Light-cone Superstring in AdS Space-time

TL;DR

This paper develops a phase-space, light-cone gauge formulation for strings in AdS_5 x S^5 and AdS_3 x S^3, fixing x^+ = τ and distributing P^+ uniformly to construct a well-defined Hamiltonian framework. It first treats the bosonic string in curved backgrounds and then extends to the IIB superstring by adopting a κ-symmetry gauge that yields a tractable phase-space action, derives the phase-space Lagrangian, equations of motion, and explicit light-cone Hamiltonians (including AdS_3 x S^3 RR backgrounds).
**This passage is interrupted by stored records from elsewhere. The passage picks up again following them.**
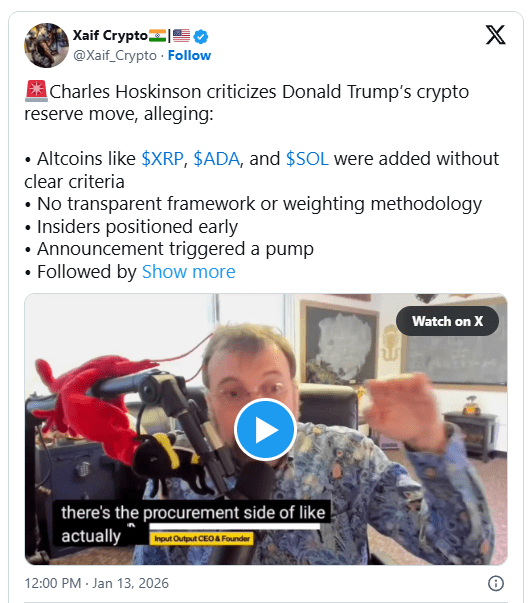
Task: Click the info circle icon
Action: coord(495,583)
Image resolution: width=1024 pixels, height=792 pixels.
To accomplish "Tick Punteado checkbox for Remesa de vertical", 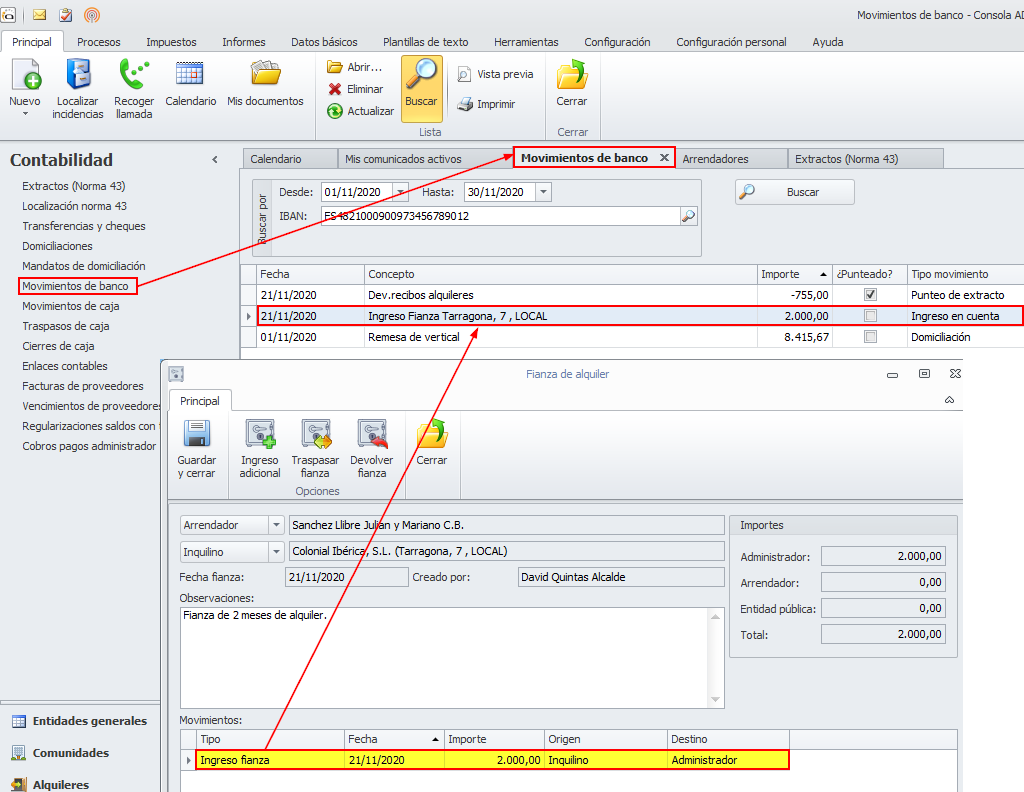I will 870,337.

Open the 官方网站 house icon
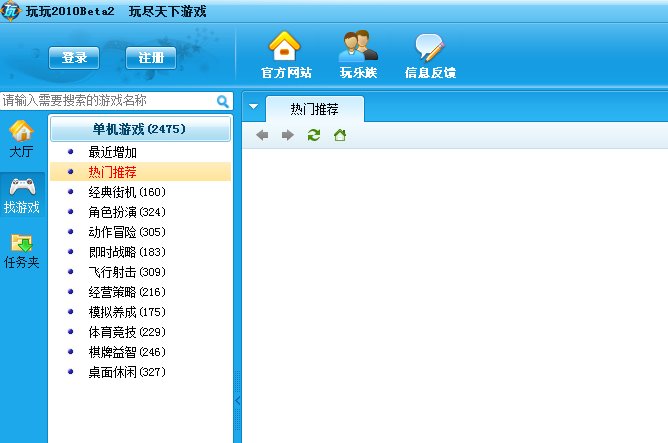pyautogui.click(x=285, y=47)
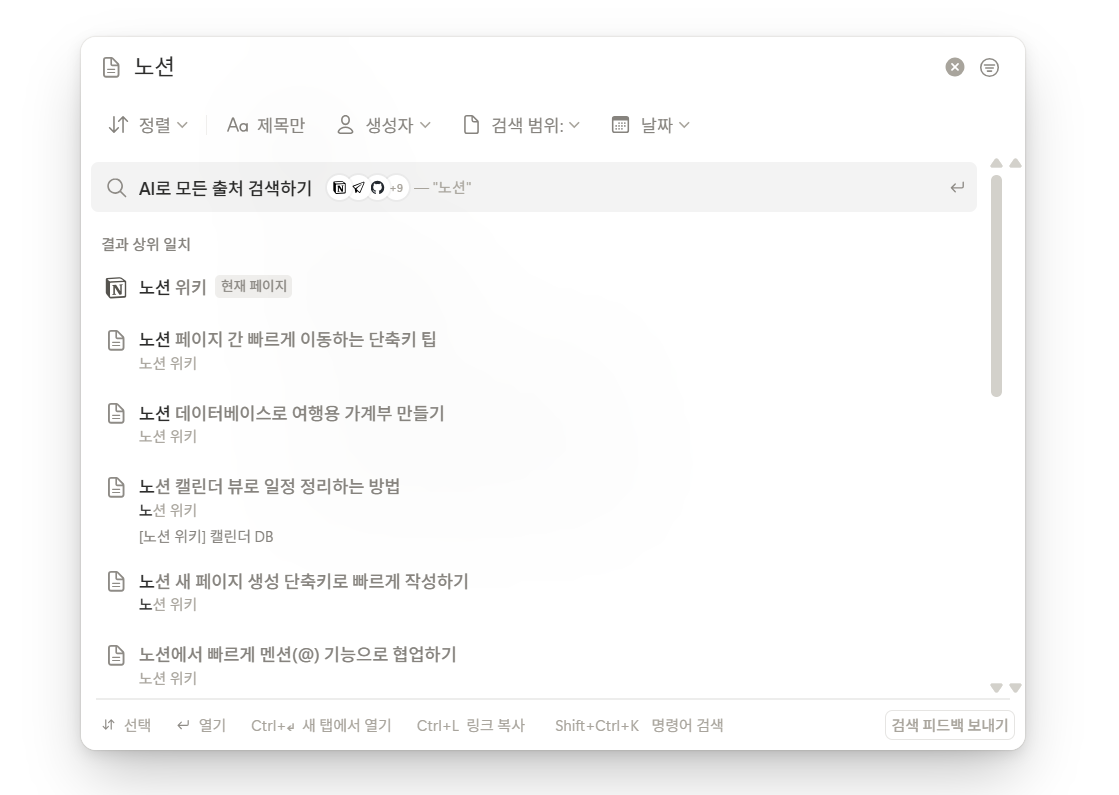This screenshot has height=795, width=1119.
Task: Send feedback via 검색 피드백 보내기 button
Action: pyautogui.click(x=948, y=724)
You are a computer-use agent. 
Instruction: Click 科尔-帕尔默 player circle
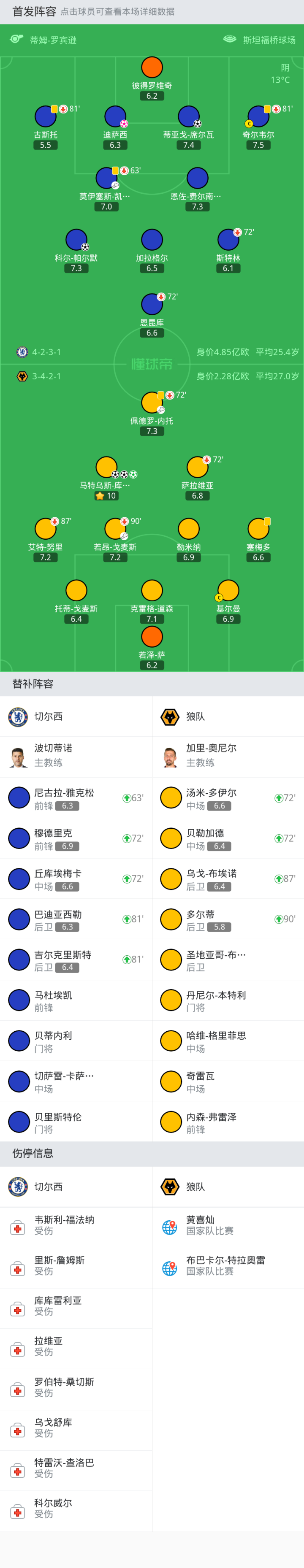(x=76, y=240)
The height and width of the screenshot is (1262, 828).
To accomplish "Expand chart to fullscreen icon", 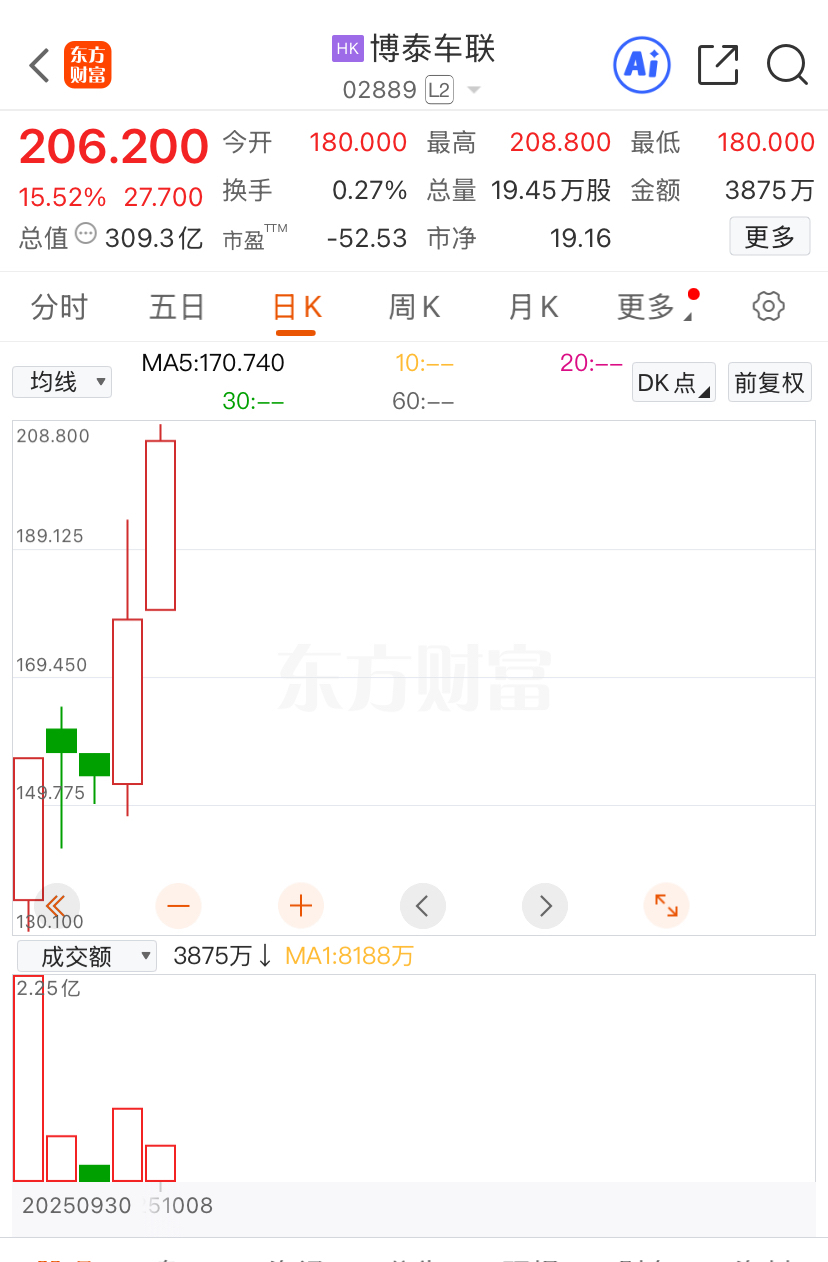I will click(666, 906).
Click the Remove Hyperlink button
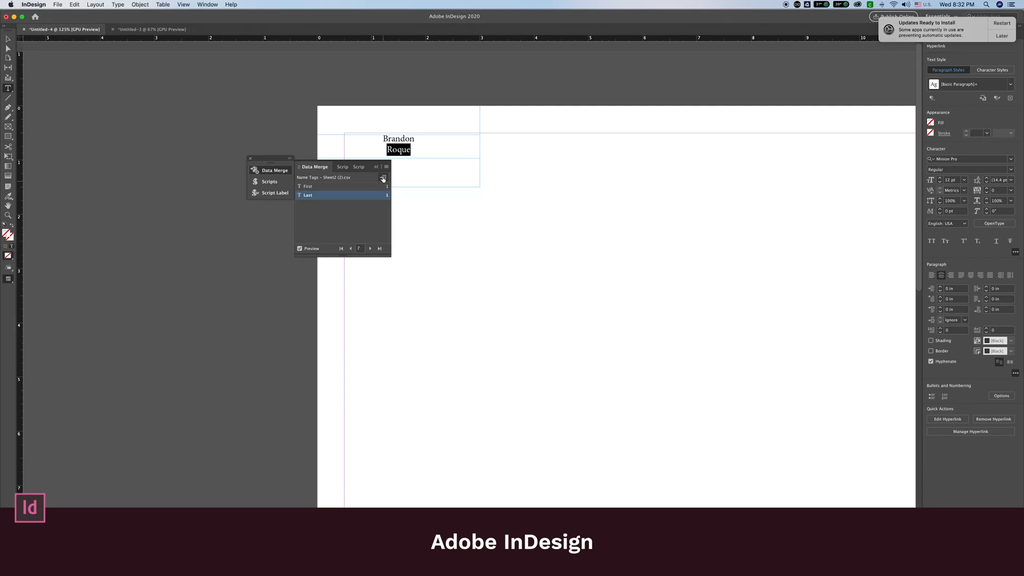The width and height of the screenshot is (1024, 576). (x=993, y=419)
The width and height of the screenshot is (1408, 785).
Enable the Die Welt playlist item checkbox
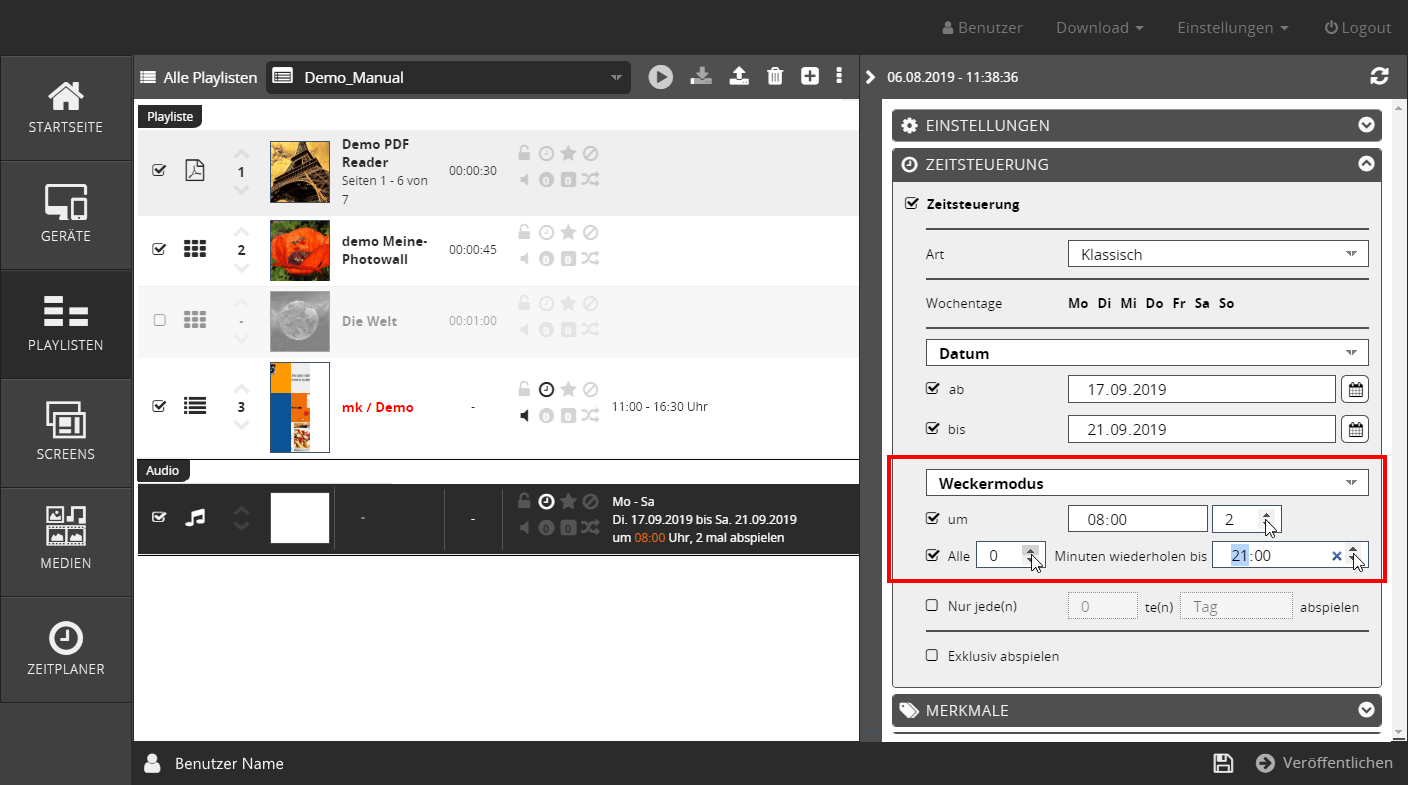click(x=159, y=321)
It also provides a detailed Noether analysis, constructing the psu(2,2|4) symmetry charges via currents and their integrated charges, clarifying how dynamical generators arise from kinematic ones through the algebra. The results offer concrete tools for exploring the AdS/CFT correspondence at the string level, including the particle limit, potential links to integrable structures, and a basis for string-field formulations in symmetric AdS backgrounds.

Abstract

We consider fixing the bosonic light-cone gauge for string in AdS in the phase space framework, i.e. by choosing $x^+ = τ$, and by choosing $σ$ so that $P^+$ is distributed uniformly (its density is independent of $σ$). We discuss classical bosonic string in AdS space and superstring in AdS_5 x S^5. In the latter case the starting point is the action found in hep-th/0007036 where the kappa-symmetry is fixed by a fermionic light cone gauge. We derive the light cone Hamiltonian in the AdS_5 x S^5 case and in the case of superstring in AdS_3 x S^3. We also obtain a realization of the generators of the basic symmetry superalgebra psu(2,2|4) in terms of the AdS_5 x S^5 superstring coordinate fields.